- Born: September 13, 1833 German Flatts, New York
- Died: July 14, 1901 (aged 67)
- Buried: Hinsdale, New York
- Allegiance: United States of America
- Branch: United States Army
- Service years: 1862 - 1865
- Rank: Private
- Unit: Company H, 121st New York Volunteer Infantry
- Conflicts: Battle of Sailor's Creek American Civil War
- Awards: Medal of Honor

= Benjamin Gifford =

Benjamin Gifford (September 13, 1833 - July 14, 1901) was an American soldier who fought in the American Civil War. Gifford received his country's highest award for bravery during combat, the Medal of Honor. Gifford's medal was won for capturing the flag during the Battle of Sailor's Creek on 6 April 1865. He was honored with the award on May 10, 1865.

Gifford was born in German Flatts, New York. He joined the Army in August 1862, and mustered out with his regiment in June 1865. Gifford was buried in Hinsdale, New York.
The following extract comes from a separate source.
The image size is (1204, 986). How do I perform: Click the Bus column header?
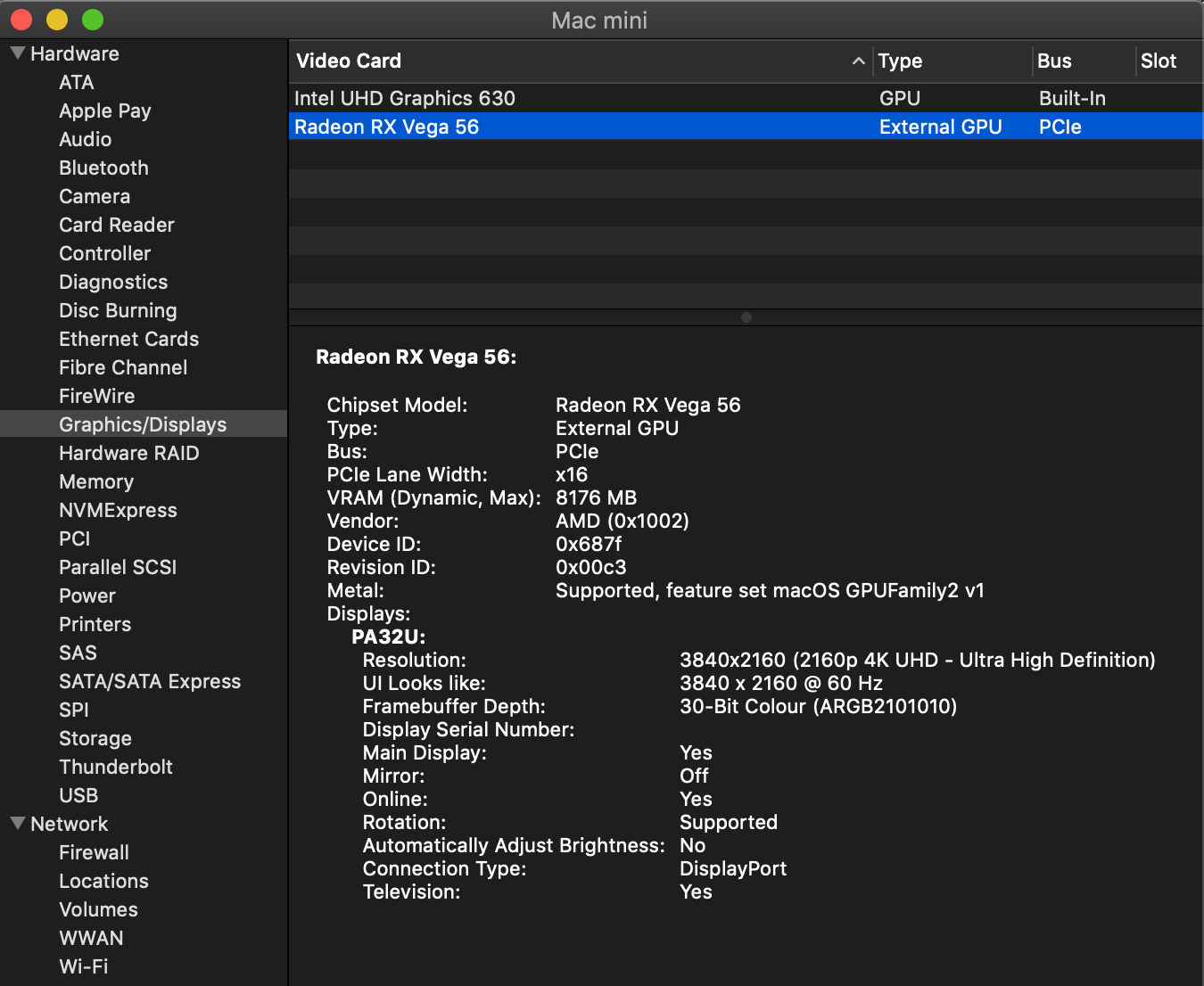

==Medal of Honor citation==

The President of the United States of America, in the name of Congress, takes pleasure in presenting the Medal of Honor to Private Benjamin Gifford, United States Army, for extraordinary heroism on 6 April 1865, while serving with Company H, 121st New York Infantry, in action at Deatonsville (Sailor's Creek), Virginia, for capture of flag.